▶ _ASSIGNMENT_:
Exactly reproduce the lines of the listing below from the one containing "The height and width of the screenshot is (932, 1080)." through the one containing "You are a computer-use agent. 685x385 pixels.". Skip the images.

DATA TO EXAMINE section start

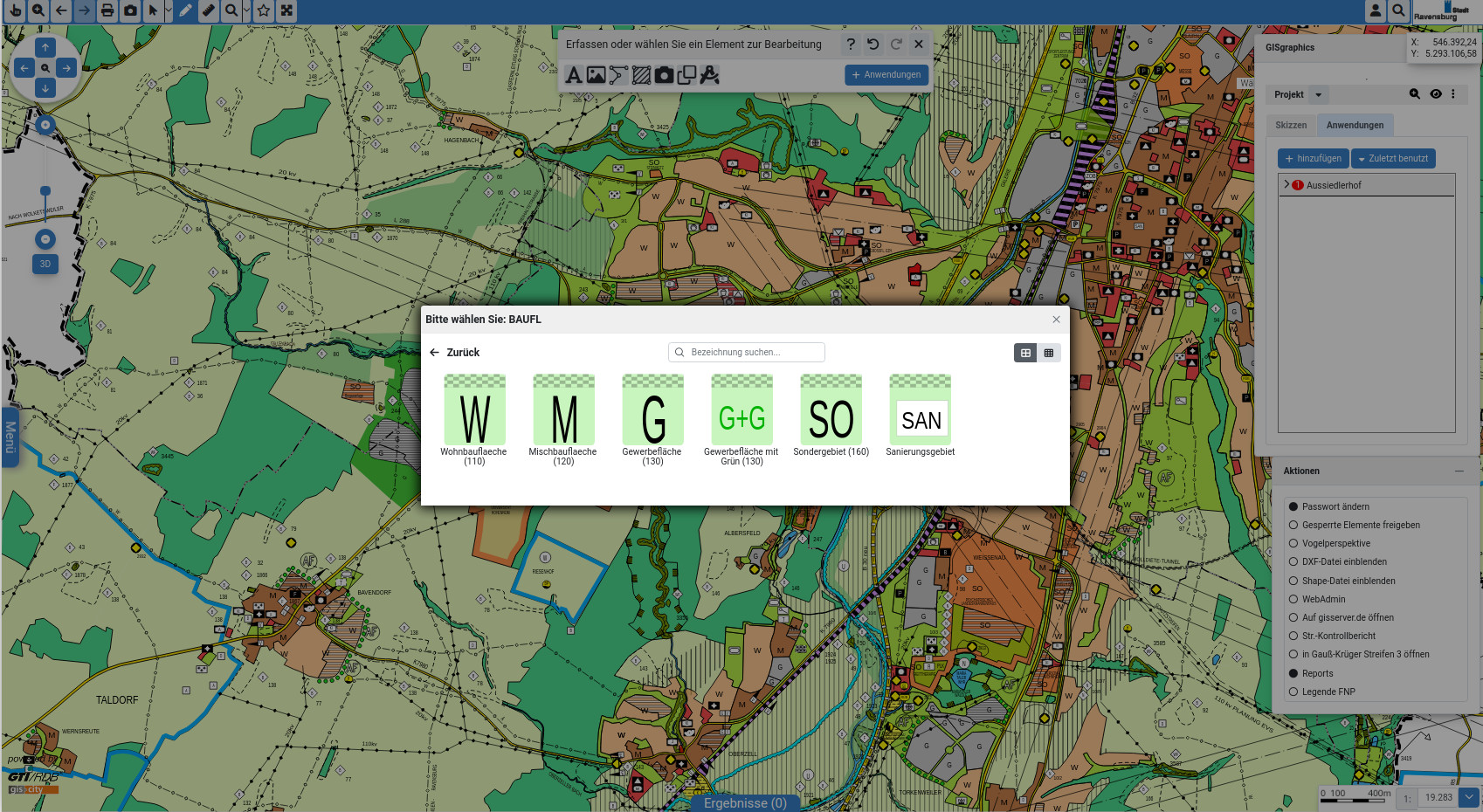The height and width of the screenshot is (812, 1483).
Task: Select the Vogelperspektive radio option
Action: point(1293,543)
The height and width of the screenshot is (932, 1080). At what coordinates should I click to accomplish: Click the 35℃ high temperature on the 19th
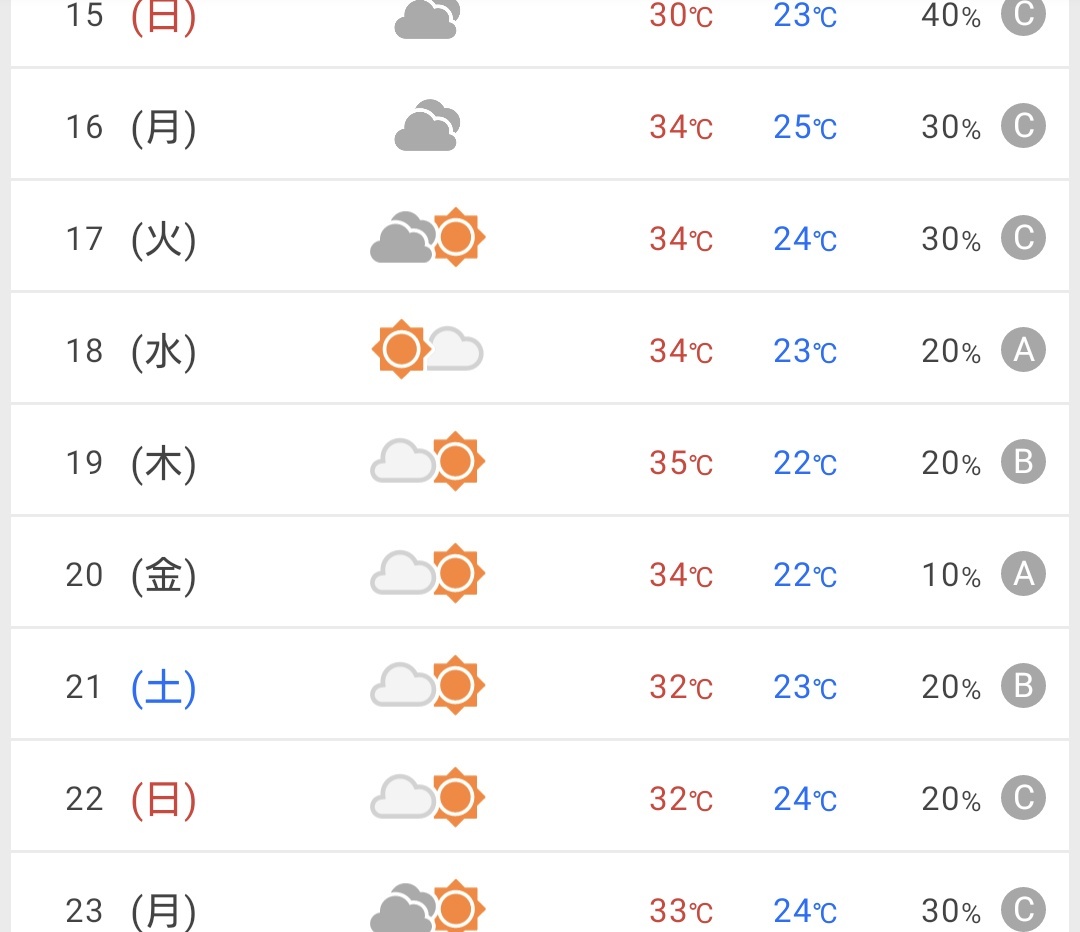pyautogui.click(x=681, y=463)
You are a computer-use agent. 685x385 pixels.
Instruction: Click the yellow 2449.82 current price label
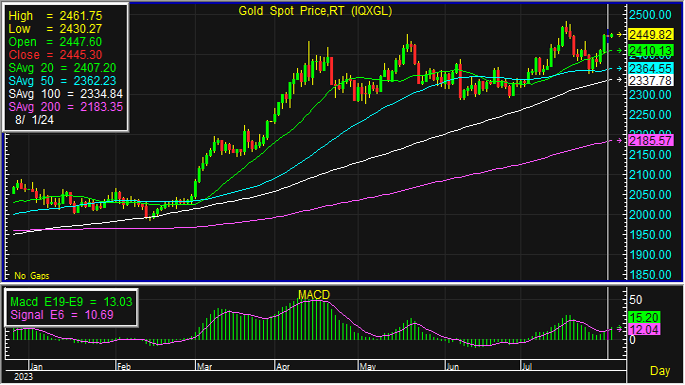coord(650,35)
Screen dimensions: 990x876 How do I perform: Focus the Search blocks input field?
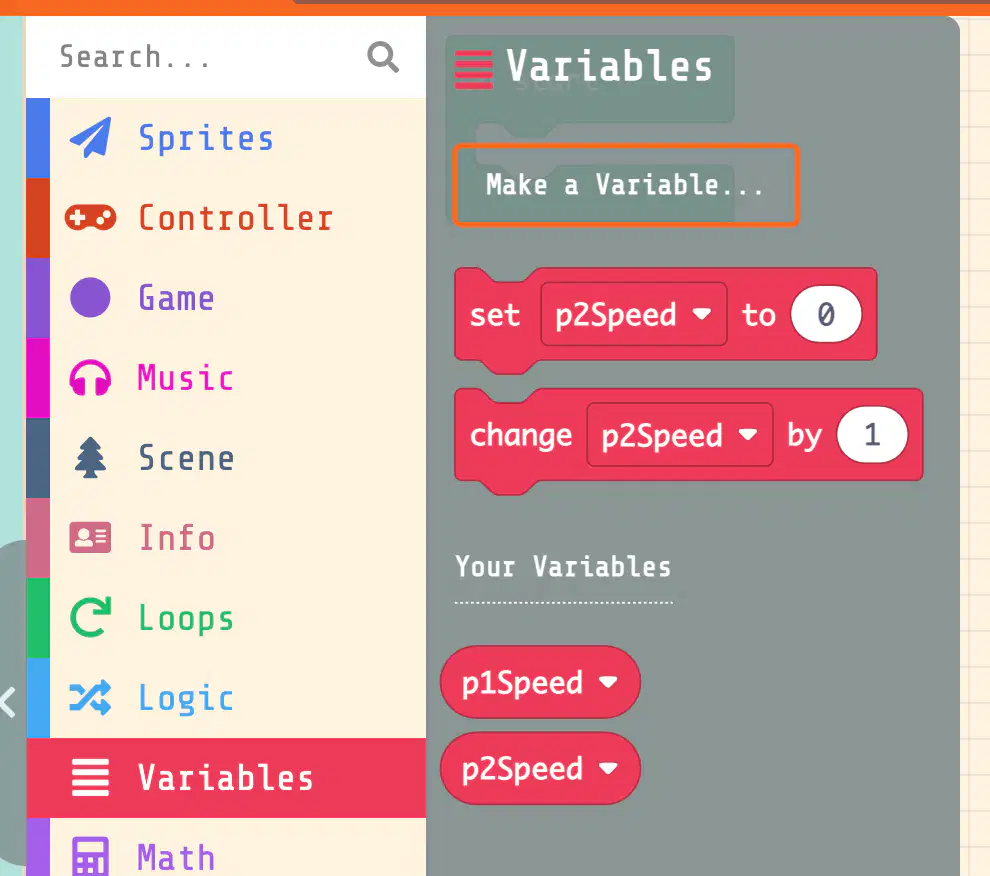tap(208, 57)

DATA TO EXAMINE section end

▶ _ANSWER BOX_:
The height and width of the screenshot is (932, 1080). At what coordinates should I click to accomplish: Click the 35℃ high temperature on the 19th
pyautogui.click(x=681, y=463)
You are a computer-use agent. 685x385 pixels.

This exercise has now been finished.